Determine how many lines in the records that follow hold the string "toolbar". Only that number should be returned.

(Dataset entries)
= Beginning of Section =
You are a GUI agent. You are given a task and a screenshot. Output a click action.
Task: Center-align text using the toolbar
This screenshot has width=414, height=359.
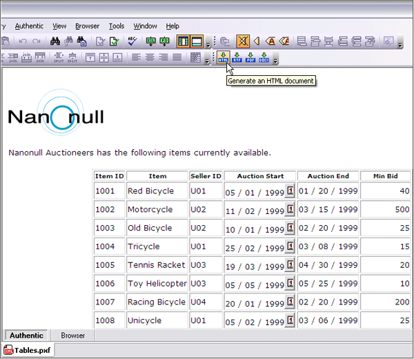pyautogui.click(x=151, y=58)
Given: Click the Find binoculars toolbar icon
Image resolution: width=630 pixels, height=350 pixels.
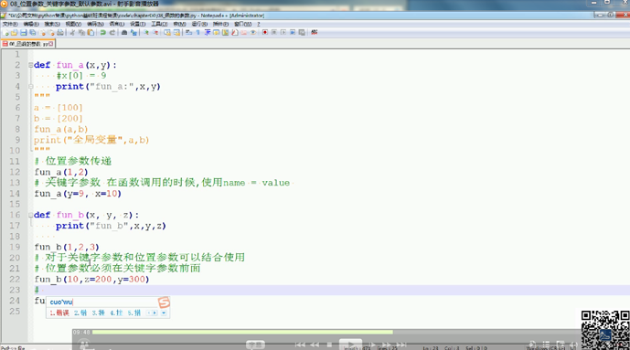Looking at the screenshot, I should click(x=124, y=33).
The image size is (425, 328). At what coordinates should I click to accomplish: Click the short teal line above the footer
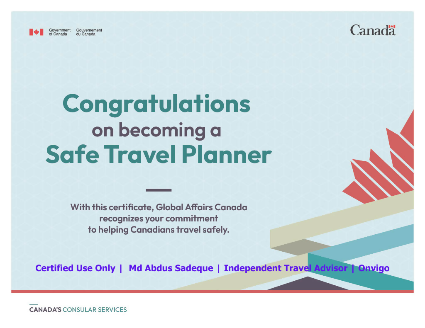pyautogui.click(x=33, y=305)
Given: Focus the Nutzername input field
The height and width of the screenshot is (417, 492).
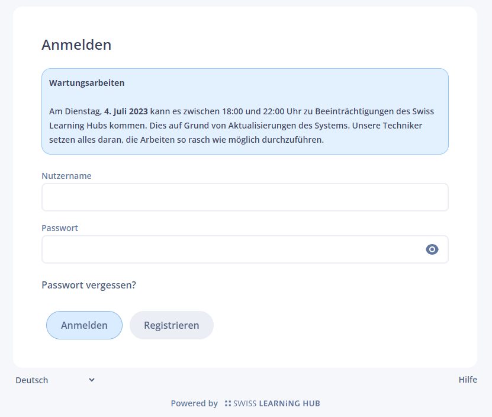Looking at the screenshot, I should [245, 197].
= End of Section =
● ANSWER BOX
2